Source material ▸
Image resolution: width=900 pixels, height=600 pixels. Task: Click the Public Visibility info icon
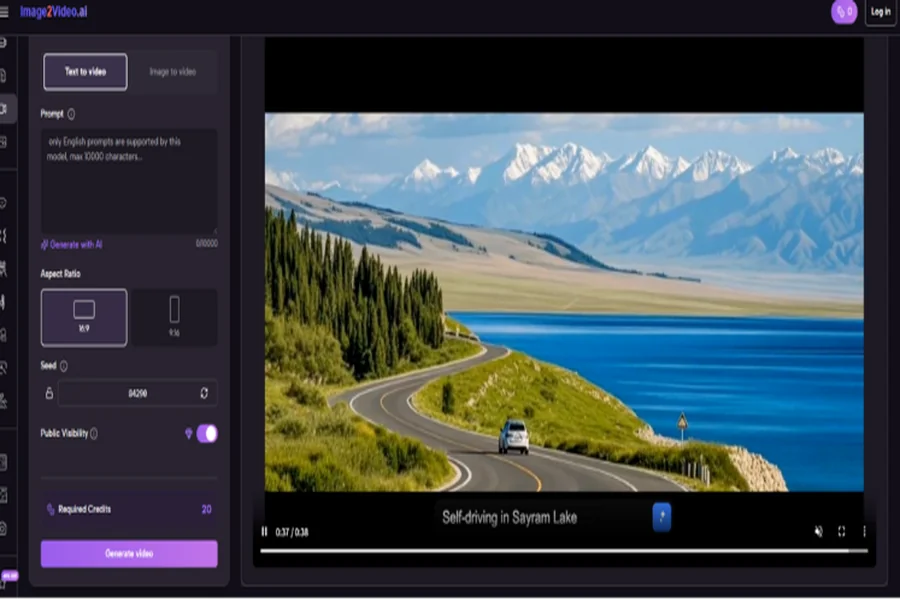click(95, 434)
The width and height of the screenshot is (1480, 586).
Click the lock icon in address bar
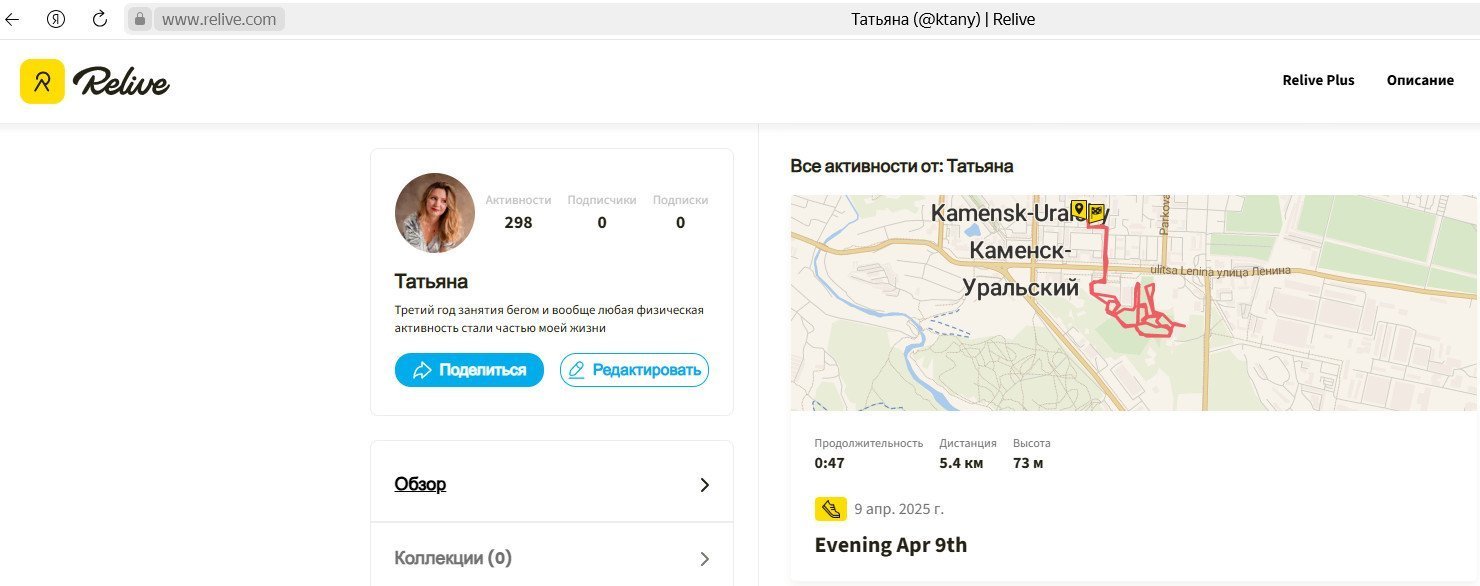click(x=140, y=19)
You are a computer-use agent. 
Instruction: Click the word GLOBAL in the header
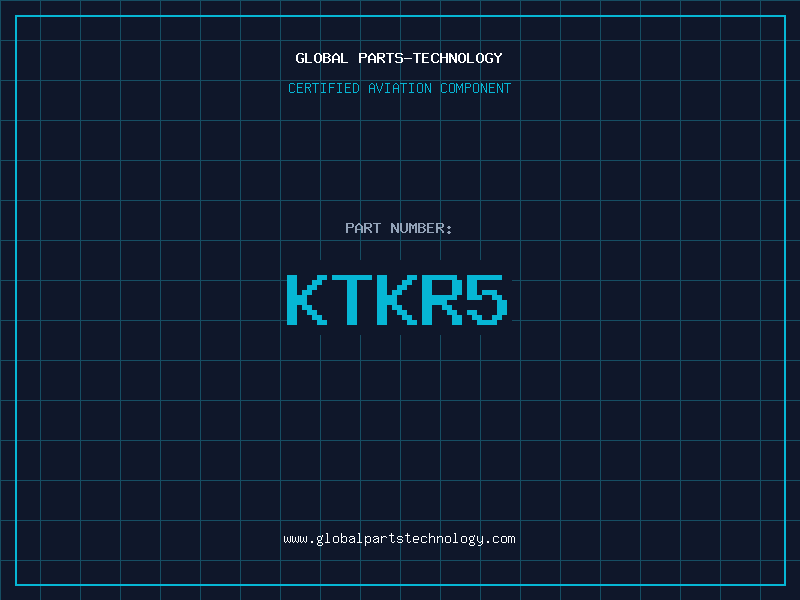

Exercise prompt ▸ All the material above must be copied exactly, and no picture belongs in the copy.

Answer box ▸
Image resolution: width=900 pixels, height=600 pixels. Task: Click the Public Visibility info icon
click(95, 434)
The width and height of the screenshot is (1480, 586).
Click the lock icon in address bar
click(x=140, y=19)
You are a computer-use agent. 
Instruction: Click the word GLOBAL in the header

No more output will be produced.